The Canadian border police booted us back across the Peace Bridge one time and scared the shit out of us. But still, being metal elevated me. It thrilled me. I belonged to something with power. I loved it. I loved the fact that in senior year of high school, I never ONCE repeated a concert shirt - between my boyfriend and myself, we did a different shirt every day by trading the contents of our closets. I loved the fact that I got hit in the head by a guitar at the River Rock Café in Buffalo because I was banging forward at the same time as the guitarist on stage. WHAM! I checked for blood - none - took a breath and kept thrashing. I loved the fact that I saw the first Cannibal Corpse show EVER (and just about every one after that until they hit it big) and had to be hidden up in the front at the River Rock because they banned girls from the pit. My guy friends would surround me so the lone bouncer wouldn't see me.
I purposely wore my Exodus "Bonded By Blood" T shirt on the day when yearbook club pics were being taken just to piss my mother off. She hated that shirt. Said it promoted cruelty to children. And so, there I was. Front and fuckin' center: here's to you, Mom, Love, Erika.

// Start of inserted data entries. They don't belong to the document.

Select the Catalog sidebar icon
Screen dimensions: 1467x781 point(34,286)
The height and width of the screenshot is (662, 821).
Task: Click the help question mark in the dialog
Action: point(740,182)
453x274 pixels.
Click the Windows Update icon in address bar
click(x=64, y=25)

This pic got taken a few days later. I did not disappoint - was wearing Slayer Root of All Evil.
A yearbook candid: I was doing my calculus homework here. In pen. How's that for balls?

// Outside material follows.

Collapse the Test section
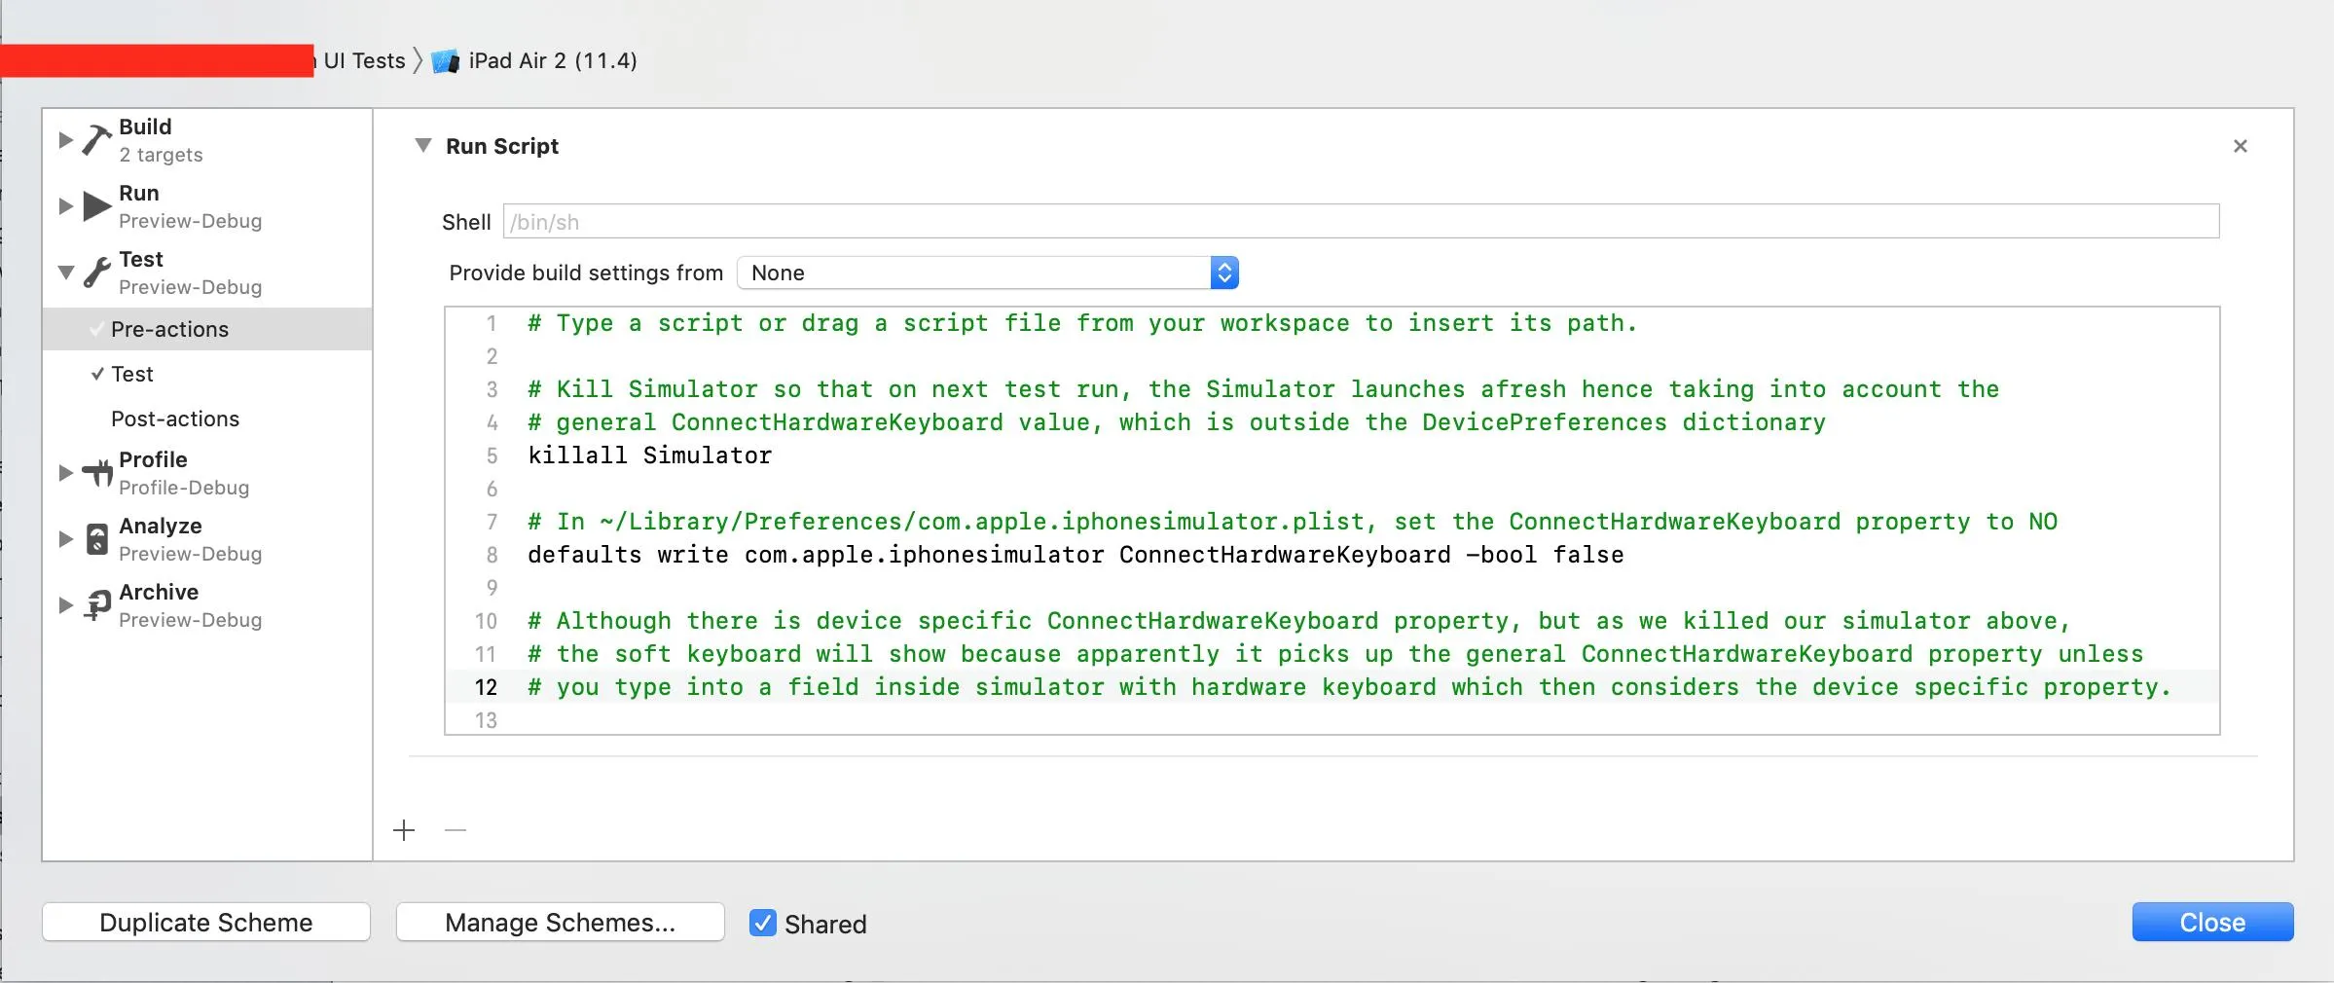 point(65,273)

I love this pic - it's also from the yearbook. Made no sense and I look like a tool, but I got Slayer's "Hell Awaits" in the yearbook. I consider that success!
This was for a regional scholarship I won. Note the Metallica shirt and utterly black eyeliner-ed eyes. That took effort, people. I love this picture. I look like such a fuck up.
This was another fave of my mother's: the "class picture". We did a normal one (left) and a crazy one (right). I made sure I was front and center.
And lastly, my supreme metal moment of high school: Hamburg's Top 10 Students, me in slot #3, wearing my Slayer "Show No Mercy" T shirt. This was printed in the local newspaper. My mother was horrified. I was thrilled. I was unrepentantly METAL.

I feel sad for anyone who once loved something almost more than breath itself and has since walked away from it "because it was for kids." Nurturing that inner child, that glowing ingot of creativity and fearlessness, is to me, the secret of youth. Allow that fire to die and you're nothing but a cold ash. People with whom I work always seem shocked to discover my metal predilections, despite the fact that I come to work in Dark Throne shirts and have photos of my long-haired, tattooed husband on my desk. Christ, if you all only knew the full truth of it. I'm writing project plans to Funeral Mist and Marduk, for dog's sake.
I'm sorry if I've rambled on - I'm getting over the flu and my head is full of wool. I just think it's very important to stress that for some, metal is NOT a phase. It's not even a choice in some cases. We are drawn to the building blocks of metal long before we ever hear it. Metal is not something which can be given up, put away, shelved, forgotten. It's an essential part of the warp and woof of the tapestry of our souls. To pull out those threads - we unravel, we unwind (to quote my former band,
Autumn Tears). Plus, I think it's important for us to reaffirm why we are what we are every once and a while - so we remember why this music, this leather and spikes and oft corpsepainted world keeps us emblazoned, keeps us flipping off "normal society": We can't not be metal - for us Hessians, metal is our ideology, our religion, our lifestyle. We'll be metal until we cease to draw breath, and even after, I bet. I'd have it no other way. Hail metal!